For our purposes, only the second factor has relevance vis-?-vis portion size. Scientifically, BMR has not been shown to be affected by the amount of food consumed. Similarly, the causal link between portion size and physical activity remains ambiguous and decidedly difficult to measure. On the other hand, portion size has a direct correlation with the energy body expends during its absorptive and metabolic process.

 

Thus, while a larger meal portion directly increases your total energy intake, it also concurrently leads to your body burn more energy. This, however, is not a zero sum game where the total intake of energy is cancelled out by calories burned during metabolism and absorption. Very often, the total calorie consumed during a big meal is too much to be negated in any significant way by a diet induced loss of body heat.

 

Impact of meal frequency on absorption of food

In the ensuing discussion, this article proceeds on an assumption of inverse relationship between frequency of meals and portion sizes.
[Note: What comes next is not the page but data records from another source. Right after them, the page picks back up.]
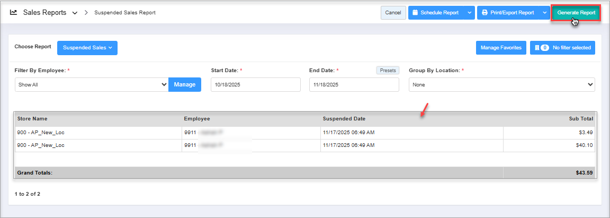Open the Suspended Sales report chooser
The image size is (610, 218).
87,48
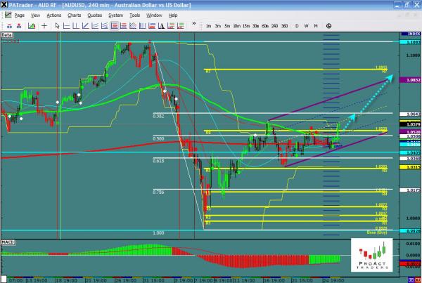This screenshot has width=422, height=283.
Task: Switch chart to 240 minute timeframe
Action: [275, 26]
Thus, when we talk about a higher meal frequency, we simultaneously assume smaller portion sizes to go with it.

 

Medical studies over the years have demonstrated a clear link between frequent (and smaller sized) meals and its attendant health benefits. Principally, more frequent meals help diabetic patients improve their glycemic control as well as observe a drop in their insulin requirement. The tests have further demonstrated that even healthy individuals observe an appreciable drop in glucose and insulin fluctuations when they choose a more frequent diet regimen instead of fewer but larger meals.

 

The medically observed effects of more frequent meals are not limited to insulin and glucose levels. Researchers have discovered that a fluctuation in lipid levels of an individual is affected by her frequency of meal intake. Very simply, large and infrequent meals lead to a boost in lipid circulation and thereby increase the risk of cardiovascular disease. Smaller and frequent meals on the other hand have been found to decrease cholesterol levels and certain types of fatty acids as well as cut down fat storage in the body.

 

Impact of meal frequency on metabolic process

As in the case of portion sizes, meal frequency affects metabolic process in two distinct ways – by influencing the intake of energy as well as controlling how much energy is burned by the body.

 

In a number of studies, researchers have found an inverse correlation between meal frequency and the total energy received by an individual. It has been suggested that meal frequency affects the release of certain hormones by the body. A higher meal frequency curbs the release of hormones which eventually moderates the energy taken in by an individual.

 

The case of meal frequency with respect to its impact on energy expended by the body is much more straightforward. As mentioned above, body burns energy in three specific ways, namely, basic metabolic rate, production of body heat and physical activity. Several studies with elaborate experimental designs have been carried out to investigate the effect of meal frequency on each of the three ways the body loses energy. None of them have proven any correlation between both BMR and production of body heat and meal frequency. While athletes are known to manipulate their meal frequency for optimal energy expenditure, by and large meal frequency does not affect the overall energy expenditure over a 24 hours period.

 

A final word of caution

As a cautionary note, it should be mentioned that some of these scientific studies are typically carried out in highly controlled environment and for a relatively short duration. As such these studies run the risk of methodological flaws and erroneous interpretations where a correlation or even a causal link is shown to be present even if none exist.